Participant names have been redacted to respect the privacy of the safe space. 

The silence was deafening. In your face. Powerful.

As students trickled into the Center for Race, Ethnicity, & Diversity Education (CREDE) Wednesday evening, looking for a space to process the events of the day — Donald Trump's victory in the 2016 presidential election — they had little to say as they sat down and waited for the program to begin. A couple of students engaged in small talk with their neighbor as they settled in, but conversations were far and few, often ending after a minute and replaced with pensive silence. 

The safe space, co-hosted by a variety of Elon's racial, ethnic and diversity student organizations, invited students to gather in the CREDE Wednesday at 8:30 p.m. to reflect, share their thoughts and find strength in the company of others.

Sophomore, Nikki Manderico, president of the Asian-Pacific Student Association (APSA), led the event by using music to facilitate discussion. While Manderico performed Christian music, students were repeatedly encouraged to request songs from a variety of faith backgrounds and languages. Between songs, students were given a period to take the floor and talk. During the first pause, one student spoke. But in the second and third pauses, a heavy silence returned. 

After one student broke the silence following the fourth song, students began to open up about the thoughts that had been lingering on their minds all day. 

"I feel like I can't speak Spanish in public, and I feel like I have to remove my stickers that are in Spanish off of my water bottle, and I feel like I can't just talk to my mom on the phone, and I feel like I can't just express who I am anymore," one student said. "This is probably the first time in my life I've felt so unwanted and so hated and the first time where I really don't feel like I really am an American, even though I am."

"For me, when I was walking across campus today, the only thing I felt like — we still have to put on this face, and it's tiring," another student said. "It's honestly tiring."
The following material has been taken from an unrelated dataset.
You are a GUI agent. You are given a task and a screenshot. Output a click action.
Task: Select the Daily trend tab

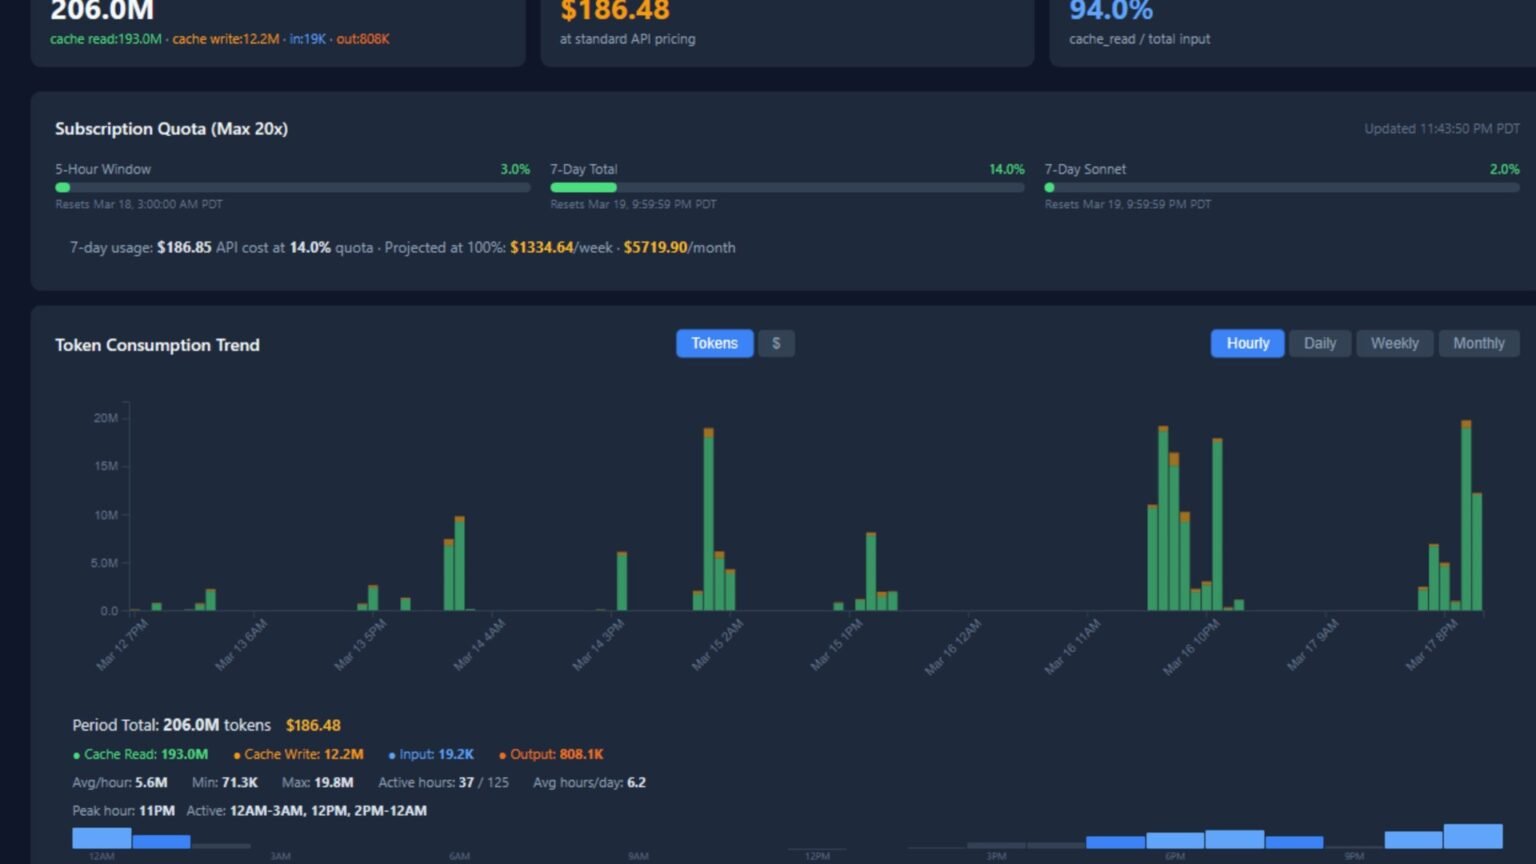click(x=1320, y=343)
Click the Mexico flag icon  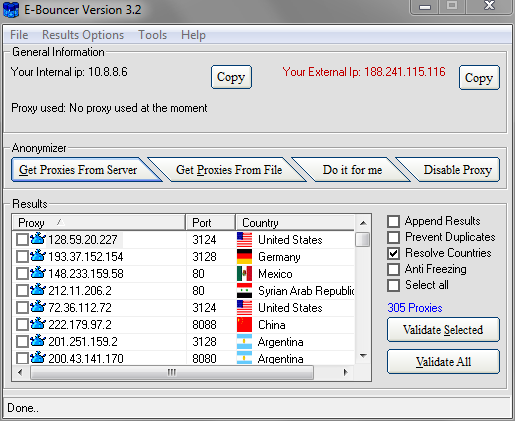(x=244, y=274)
"I know personally, for myself — I'm gonna regret this tomorrow — but it was really hard to me to look a white person in the eyes today," an African-American female student said. "I couldn't do it, because I didn't know if they were a Clinton supporter or a Trump supporter and that hurt me. ... It's scary to think that, because of one man's hatred, I'm being biased against one race because not everybody has the same belief that Trump does."

Many students nodded in agreement of the difficult statement. A different student added, "Today, walking across campus, the silence was very noticeable."

"I don't necessarily hate Trump," one student said. "I just hate the platform that he stands for in the sense that his whole entire campaign is rooted in hatred."

While hurt, fear, anger and confusion were the main emotions of night, hope also made an appearance.

"I think that [hope] is important to continue and go forward and process," one student said. "If the president of the United States can sit in the same room as Donald Trump tomorrow and look him in the eyes ... We can do anything."